**Job item**
Reproduce every one of the following entries verbatim, without altering any character.

........

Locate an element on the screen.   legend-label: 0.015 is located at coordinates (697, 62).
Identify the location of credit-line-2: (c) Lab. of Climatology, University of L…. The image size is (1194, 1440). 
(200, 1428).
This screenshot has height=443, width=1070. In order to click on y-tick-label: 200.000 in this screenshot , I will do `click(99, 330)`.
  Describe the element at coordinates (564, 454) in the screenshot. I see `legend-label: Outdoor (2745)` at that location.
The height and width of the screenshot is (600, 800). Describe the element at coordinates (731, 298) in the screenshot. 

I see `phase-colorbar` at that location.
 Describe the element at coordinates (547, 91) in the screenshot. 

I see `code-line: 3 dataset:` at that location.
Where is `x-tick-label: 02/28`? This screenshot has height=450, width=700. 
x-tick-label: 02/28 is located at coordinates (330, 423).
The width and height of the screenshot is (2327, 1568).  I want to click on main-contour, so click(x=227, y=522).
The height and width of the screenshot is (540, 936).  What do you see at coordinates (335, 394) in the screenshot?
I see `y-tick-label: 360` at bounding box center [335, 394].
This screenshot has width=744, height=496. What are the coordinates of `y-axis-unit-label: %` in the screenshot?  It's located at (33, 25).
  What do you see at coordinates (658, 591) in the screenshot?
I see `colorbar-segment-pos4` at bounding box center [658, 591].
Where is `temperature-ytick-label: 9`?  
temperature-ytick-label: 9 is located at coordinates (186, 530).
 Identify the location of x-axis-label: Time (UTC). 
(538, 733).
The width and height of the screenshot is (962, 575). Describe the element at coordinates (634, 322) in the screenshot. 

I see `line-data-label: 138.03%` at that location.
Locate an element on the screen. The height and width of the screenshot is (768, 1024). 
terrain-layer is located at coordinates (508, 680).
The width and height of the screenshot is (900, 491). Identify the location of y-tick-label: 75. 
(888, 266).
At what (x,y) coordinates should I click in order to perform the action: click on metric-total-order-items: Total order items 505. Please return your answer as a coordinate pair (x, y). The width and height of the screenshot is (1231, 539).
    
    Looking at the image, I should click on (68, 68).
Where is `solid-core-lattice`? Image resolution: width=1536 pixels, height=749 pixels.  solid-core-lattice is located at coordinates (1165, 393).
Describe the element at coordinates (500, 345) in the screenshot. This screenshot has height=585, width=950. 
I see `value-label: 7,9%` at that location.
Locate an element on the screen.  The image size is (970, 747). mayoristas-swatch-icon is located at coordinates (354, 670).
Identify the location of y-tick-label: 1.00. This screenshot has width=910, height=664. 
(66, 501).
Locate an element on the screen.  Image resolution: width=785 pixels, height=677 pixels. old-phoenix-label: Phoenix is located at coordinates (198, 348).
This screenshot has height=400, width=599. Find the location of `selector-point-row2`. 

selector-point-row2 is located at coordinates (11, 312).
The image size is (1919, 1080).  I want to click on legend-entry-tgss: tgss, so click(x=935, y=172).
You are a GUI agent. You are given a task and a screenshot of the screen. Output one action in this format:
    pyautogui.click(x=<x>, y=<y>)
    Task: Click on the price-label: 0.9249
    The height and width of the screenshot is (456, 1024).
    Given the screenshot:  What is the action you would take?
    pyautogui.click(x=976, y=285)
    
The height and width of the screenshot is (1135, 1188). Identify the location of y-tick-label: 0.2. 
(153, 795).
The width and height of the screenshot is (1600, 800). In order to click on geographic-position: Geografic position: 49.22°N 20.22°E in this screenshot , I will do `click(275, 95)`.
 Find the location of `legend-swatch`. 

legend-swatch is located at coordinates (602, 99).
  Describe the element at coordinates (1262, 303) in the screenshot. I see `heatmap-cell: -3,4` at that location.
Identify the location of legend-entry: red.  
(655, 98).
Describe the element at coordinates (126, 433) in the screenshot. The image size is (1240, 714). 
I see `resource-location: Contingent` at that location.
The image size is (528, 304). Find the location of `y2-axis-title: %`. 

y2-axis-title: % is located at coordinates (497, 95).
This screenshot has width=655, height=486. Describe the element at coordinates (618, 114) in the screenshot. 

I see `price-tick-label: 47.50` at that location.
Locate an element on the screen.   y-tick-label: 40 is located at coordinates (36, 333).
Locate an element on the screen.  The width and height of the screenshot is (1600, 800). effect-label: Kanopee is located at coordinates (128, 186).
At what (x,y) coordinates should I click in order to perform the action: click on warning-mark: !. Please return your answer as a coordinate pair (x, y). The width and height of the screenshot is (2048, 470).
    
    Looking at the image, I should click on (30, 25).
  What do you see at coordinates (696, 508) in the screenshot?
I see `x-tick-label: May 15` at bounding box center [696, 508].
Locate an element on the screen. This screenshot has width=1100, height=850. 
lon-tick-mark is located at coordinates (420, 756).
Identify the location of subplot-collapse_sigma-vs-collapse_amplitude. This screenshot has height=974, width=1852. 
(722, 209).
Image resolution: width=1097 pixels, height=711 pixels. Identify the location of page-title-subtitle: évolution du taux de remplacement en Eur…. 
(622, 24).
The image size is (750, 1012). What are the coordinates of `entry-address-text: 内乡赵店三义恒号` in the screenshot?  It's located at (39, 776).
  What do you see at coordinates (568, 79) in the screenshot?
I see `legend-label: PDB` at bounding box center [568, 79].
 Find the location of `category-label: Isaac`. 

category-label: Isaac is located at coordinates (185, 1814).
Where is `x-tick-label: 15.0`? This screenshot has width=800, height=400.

........

**The answer**
Locate an element on the screen.   legend-label: 0.015 is located at coordinates (697, 62).
Identify the location of credit-line-2: (c) Lab. of Climatology, University of L…. The image size is (1194, 1440). 
(200, 1428).
This screenshot has height=443, width=1070. In order to click on y-tick-label: 200.000 in this screenshot , I will do `click(99, 330)`.
  Describe the element at coordinates (564, 454) in the screenshot. I see `legend-label: Outdoor (2745)` at that location.
The height and width of the screenshot is (600, 800). Describe the element at coordinates (731, 298) in the screenshot. 

I see `phase-colorbar` at that location.
 Describe the element at coordinates (547, 91) in the screenshot. 

I see `code-line: 3 dataset:` at that location.
Where is `x-tick-label: 02/28`? This screenshot has height=450, width=700. 
x-tick-label: 02/28 is located at coordinates (330, 423).
The width and height of the screenshot is (2327, 1568).  I want to click on main-contour, so click(x=227, y=522).
The height and width of the screenshot is (540, 936).  What do you see at coordinates (335, 394) in the screenshot?
I see `y-tick-label: 360` at bounding box center [335, 394].
This screenshot has width=744, height=496. What are the coordinates of `y-axis-unit-label: %` in the screenshot?  It's located at (33, 25).
  What do you see at coordinates (658, 591) in the screenshot?
I see `colorbar-segment-pos4` at bounding box center [658, 591].
Where is `temperature-ytick-label: 9`?  
temperature-ytick-label: 9 is located at coordinates (186, 530).
 Identify the location of x-axis-label: Time (UTC). 
(538, 733).
The width and height of the screenshot is (962, 575). Describe the element at coordinates (634, 322) in the screenshot. 

I see `line-data-label: 138.03%` at that location.
Locate an element on the screen. The height and width of the screenshot is (768, 1024). 
terrain-layer is located at coordinates (508, 680).
The width and height of the screenshot is (900, 491). Identify the location of y-tick-label: 75. 
(888, 266).
At what (x,y) coordinates should I click in order to perform the action: click on metric-total-order-items: Total order items 505. Please return your answer as a coordinate pair (x, y). The width and height of the screenshot is (1231, 539).
    
    Looking at the image, I should click on (68, 68).
Where is `solid-core-lattice`? Image resolution: width=1536 pixels, height=749 pixels.  solid-core-lattice is located at coordinates (1165, 393).
Describe the element at coordinates (500, 345) in the screenshot. This screenshot has height=585, width=950. 
I see `value-label: 7,9%` at that location.
Locate an element on the screen.  The image size is (970, 747). mayoristas-swatch-icon is located at coordinates (354, 670).
Identify the location of y-tick-label: 1.00. This screenshot has width=910, height=664. 
(66, 501).
Locate an element on the screen.  Image resolution: width=785 pixels, height=677 pixels. old-phoenix-label: Phoenix is located at coordinates (198, 348).
This screenshot has height=400, width=599. Find the location of `selector-point-row2`. 

selector-point-row2 is located at coordinates (11, 312).
The image size is (1919, 1080).  I want to click on legend-entry-tgss: tgss, so click(x=935, y=172).
You are a GUI agent. You are given a task and a screenshot of the screen. Output one action in this format:
    pyautogui.click(x=<x>, y=<y>)
    Task: Click on the price-label: 0.9249
    The height and width of the screenshot is (456, 1024).
    Given the screenshot:  What is the action you would take?
    pyautogui.click(x=976, y=285)
    
The height and width of the screenshot is (1135, 1188). Identify the location of y-tick-label: 0.2. 
(153, 795).
The width and height of the screenshot is (1600, 800). In order to click on geographic-position: Geografic position: 49.22°N 20.22°E in this screenshot , I will do `click(275, 95)`.
 Find the location of `legend-swatch`. 

legend-swatch is located at coordinates (602, 99).
  Describe the element at coordinates (1262, 303) in the screenshot. I see `heatmap-cell: -3,4` at that location.
Identify the location of legend-entry: red.  
(655, 98).
Describe the element at coordinates (126, 433) in the screenshot. The image size is (1240, 714). 
I see `resource-location: Contingent` at that location.
The image size is (528, 304). Find the location of `y2-axis-title: %`. 

y2-axis-title: % is located at coordinates (497, 95).
This screenshot has width=655, height=486. Describe the element at coordinates (618, 114) in the screenshot. 

I see `price-tick-label: 47.50` at that location.
Locate an element on the screen.   y-tick-label: 40 is located at coordinates (36, 333).
Locate an element on the screen.  The width and height of the screenshot is (1600, 800). effect-label: Kanopee is located at coordinates (128, 186).
At what (x,y) coordinates should I click in order to perform the action: click on warning-mark: !. Please return your answer as a coordinate pair (x, y). The width and height of the screenshot is (2048, 470).
    
    Looking at the image, I should click on (30, 25).
  What do you see at coordinates (696, 508) in the screenshot?
I see `x-tick-label: May 15` at bounding box center [696, 508].
Locate an element on the screen. This screenshot has width=1100, height=850. 
lon-tick-mark is located at coordinates (420, 756).
Identify the location of subplot-collapse_sigma-vs-collapse_amplitude. This screenshot has height=974, width=1852. 
(722, 209).
Image resolution: width=1097 pixels, height=711 pixels. Identify the location of page-title-subtitle: évolution du taux de remplacement en Eur…. 
(622, 24).
The image size is (750, 1012). What are the coordinates of `entry-address-text: 内乡赵店三义恒号` in the screenshot?  It's located at (39, 776).
  What do you see at coordinates (568, 79) in the screenshot?
I see `legend-label: PDB` at bounding box center [568, 79].
 Find the location of `category-label: Isaac`. 

category-label: Isaac is located at coordinates (185, 1814).
Where is `x-tick-label: 15.0`? This screenshot has width=800, height=400.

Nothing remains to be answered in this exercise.